O palhaço apontou para um beco escuro, abandonado e falou:

- Aquele é um ótimo lugar para passarmos a noite.

- Naquele beco escuro!

- Pode confiar em mim! Aquele é um abrigo seguro.

O medo às vezes faz o escuro se transformar em um monstro assustador, porém a rua deserta parece não ter fim já que as energias se esgotaram. As pernas não obedecem mais e doem, os pés congelaram, então é melhor descansar naquele beco escuro do que cair na calçada fria e morrer congelado sem forças para reagir.

Ao entrar no beco o andarilho encontrou algumas madeiras secas e acendeu uma fogueira, depois se acomodou no calor do fogo e foi lentamente sendo consumido pelo cansaço e o sono, até que o palhaço falou:

- Você não pode dormir. Tem que ficar acordado. Eu dependo de você para viver, se você dormir, eu morro.

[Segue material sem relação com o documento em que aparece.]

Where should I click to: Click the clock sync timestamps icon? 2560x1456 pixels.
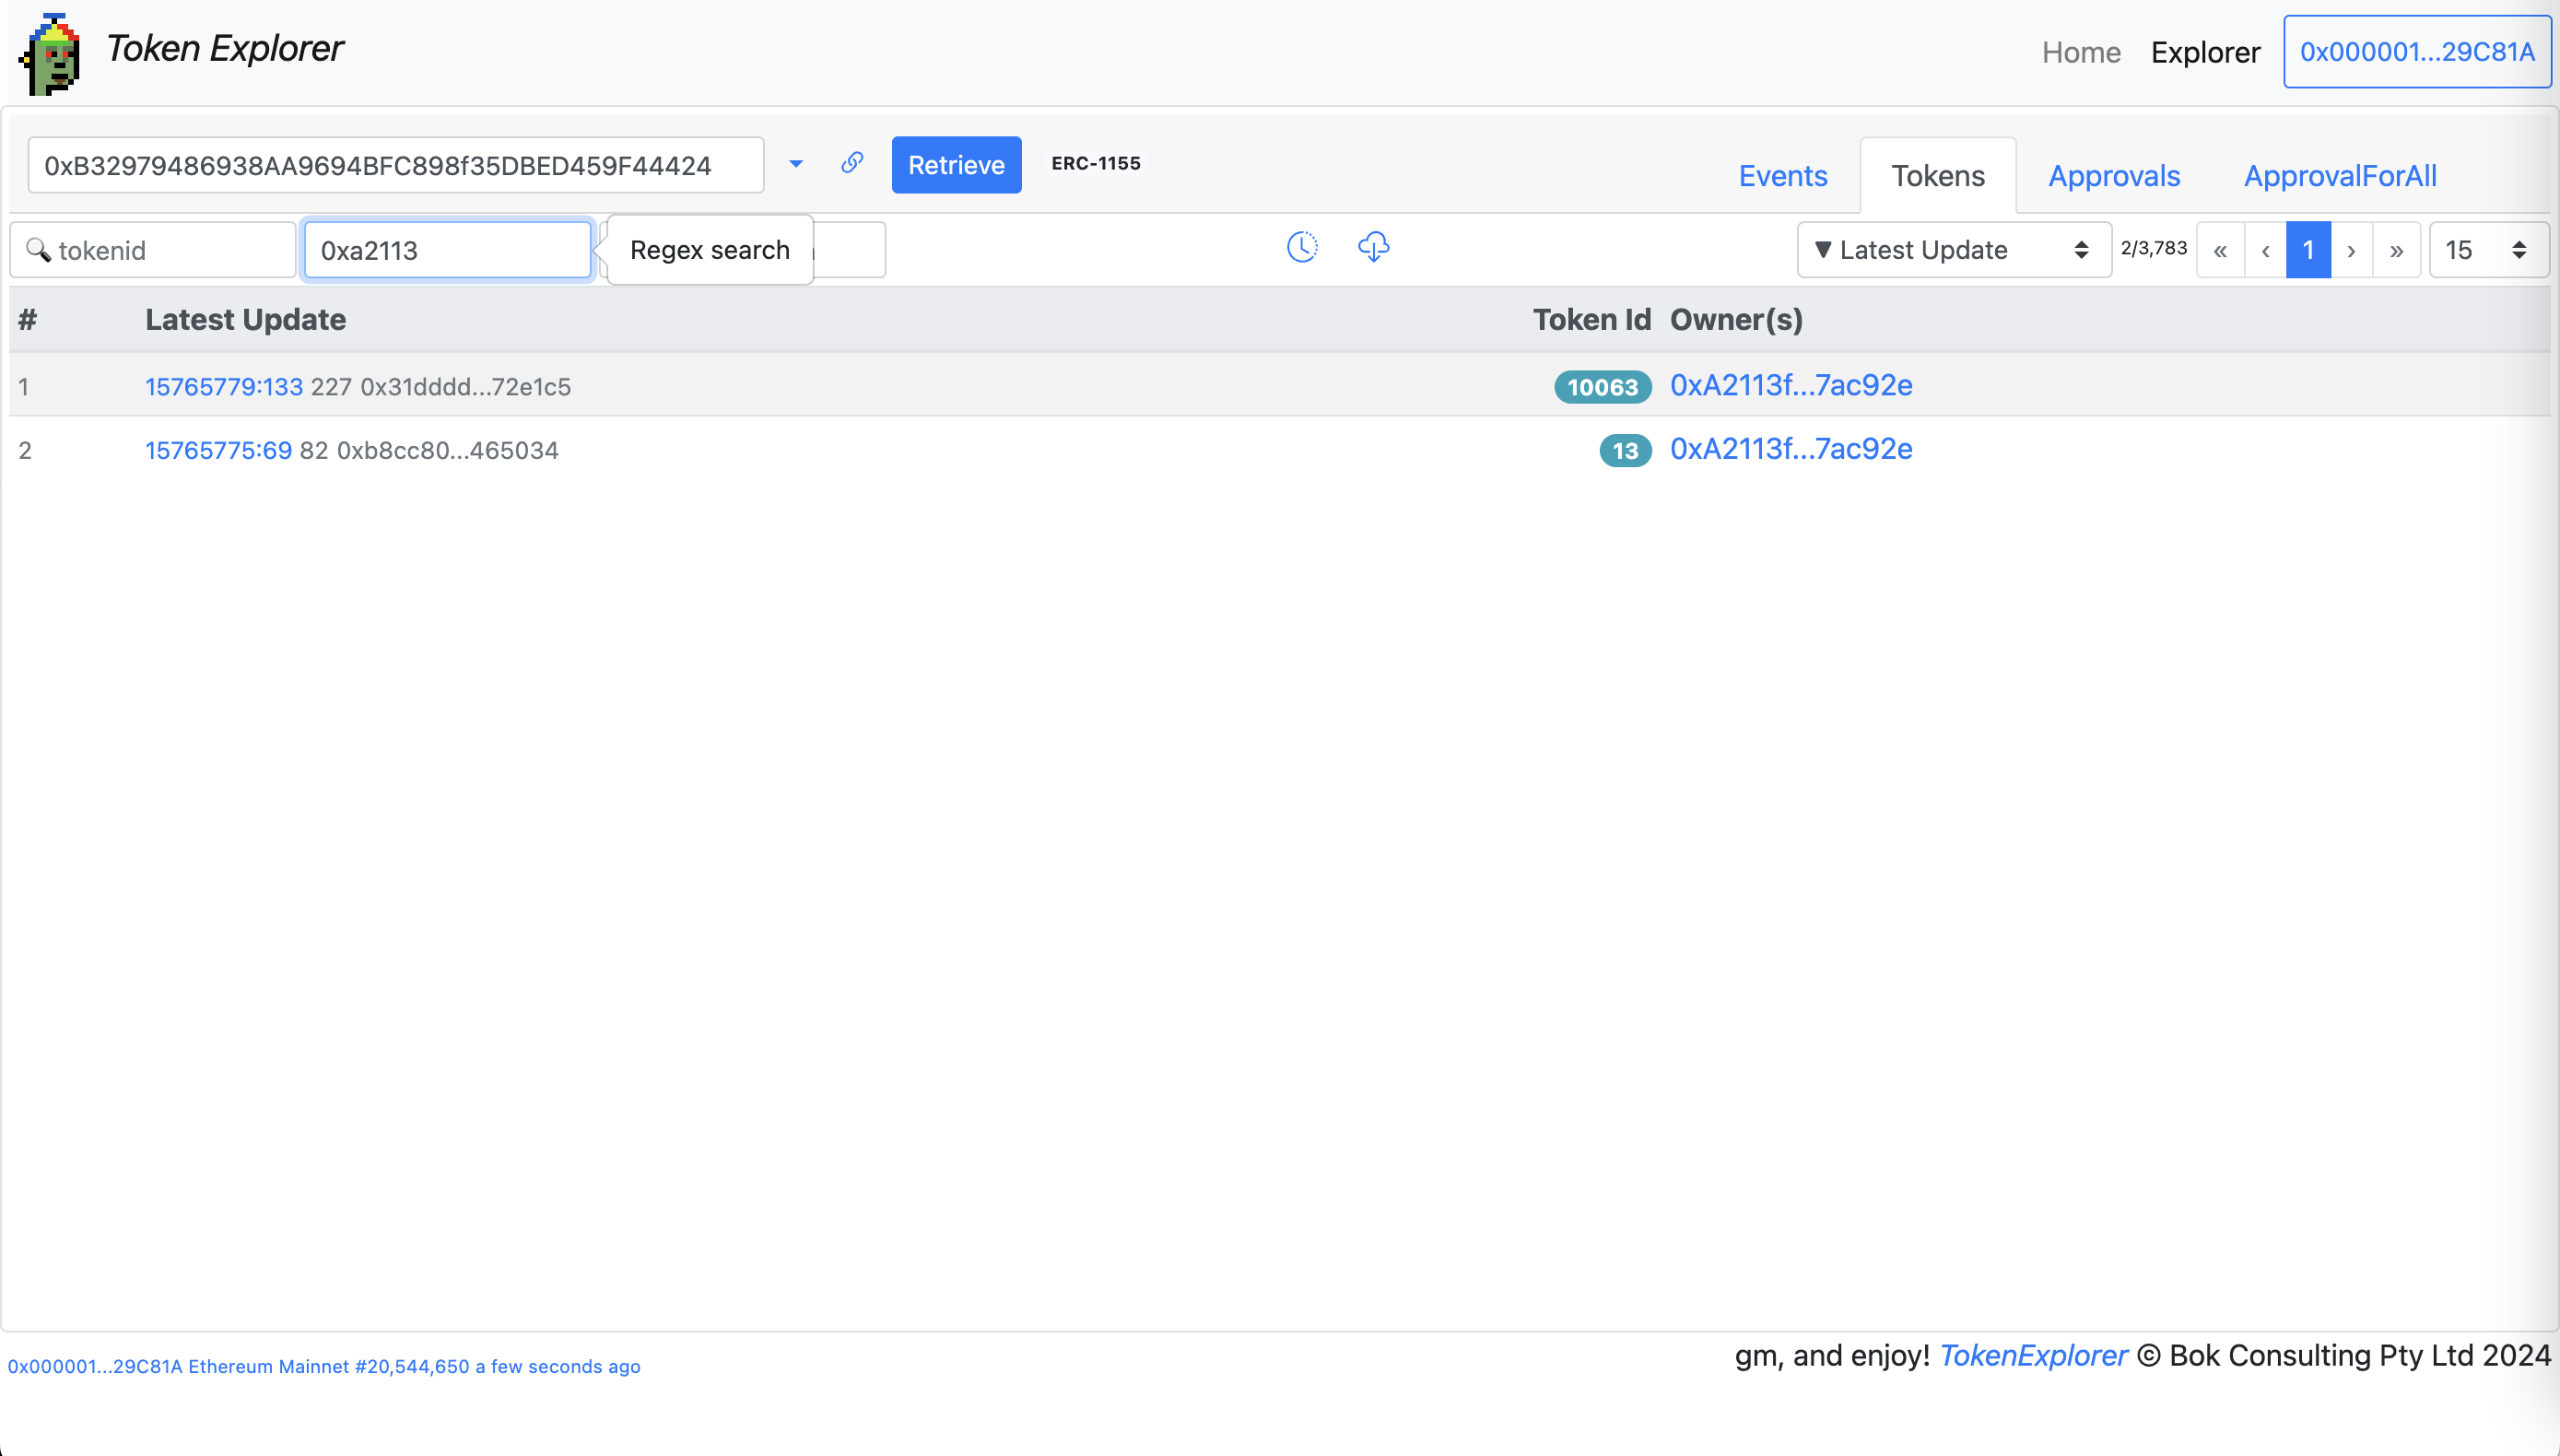pos(1302,247)
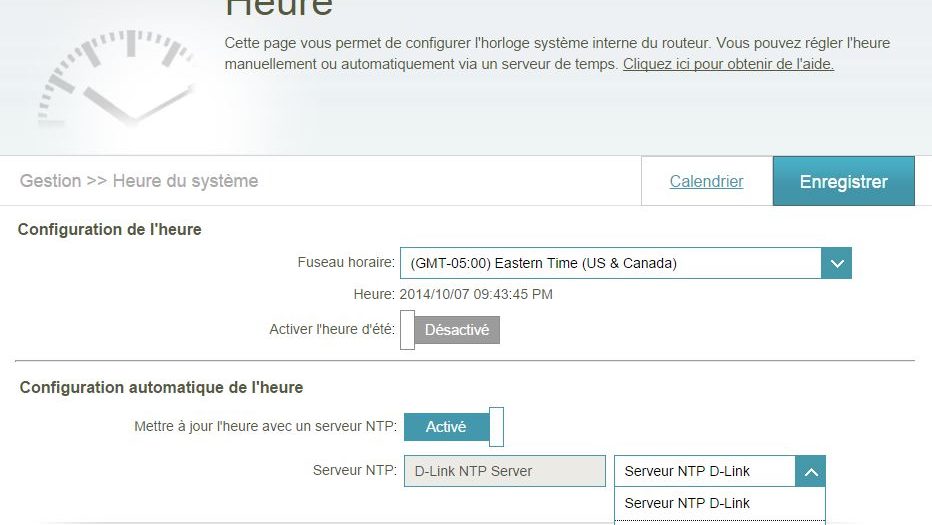Click the "Configuration automatique de l'heure" header
This screenshot has height=525, width=932.
pos(161,387)
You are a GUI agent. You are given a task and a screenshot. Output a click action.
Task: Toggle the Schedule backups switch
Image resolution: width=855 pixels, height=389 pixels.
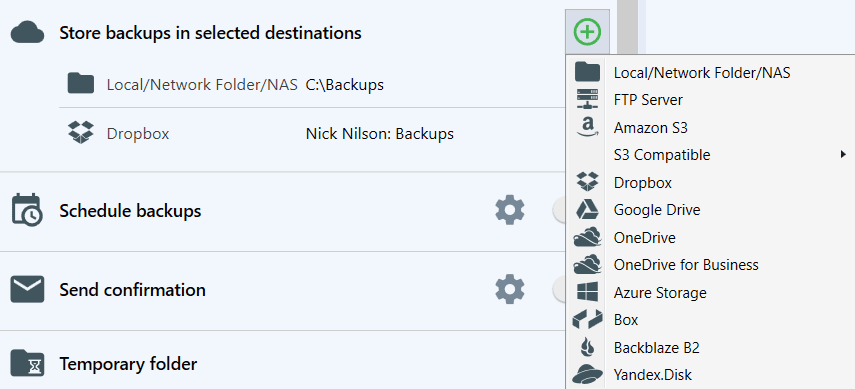[x=559, y=211]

O brilho do fogo, o calor abraçando e convidando para dormir, os olhos de vidro do palhaço refletindo as labaredas e a suplica de suas palavras num pedido de socorro, pedindo o quase impossível para alguém que passara tanto frio. No escuro o brilho dos olhos da gata.

- Eu não consigo ficar acordado!

O fogo aquecendo. O palhaço implorando e os olhos se aproximando.

O homem fecha os olhos se despedindo da vida. O palhaço entra em pânico tentando sobreviver, mas não escuta mais o coração bater e nos seus olhos de vidro o reflexo das patas da gata arranhando.

O dia clareou e da fogueira sobrou só as cinzas, Deitado e com marcas de garras no rosto o homem continua a dormir seu sono eterno com os olhos vitrificados. O palhaço sumiu daquele local levado pela gata ciumenta.

Quando a noite voltar, a gata trará outro coração para que os olhos de vidro do palhaço brilhem novamente, porém sempre ao alcance das suas garras.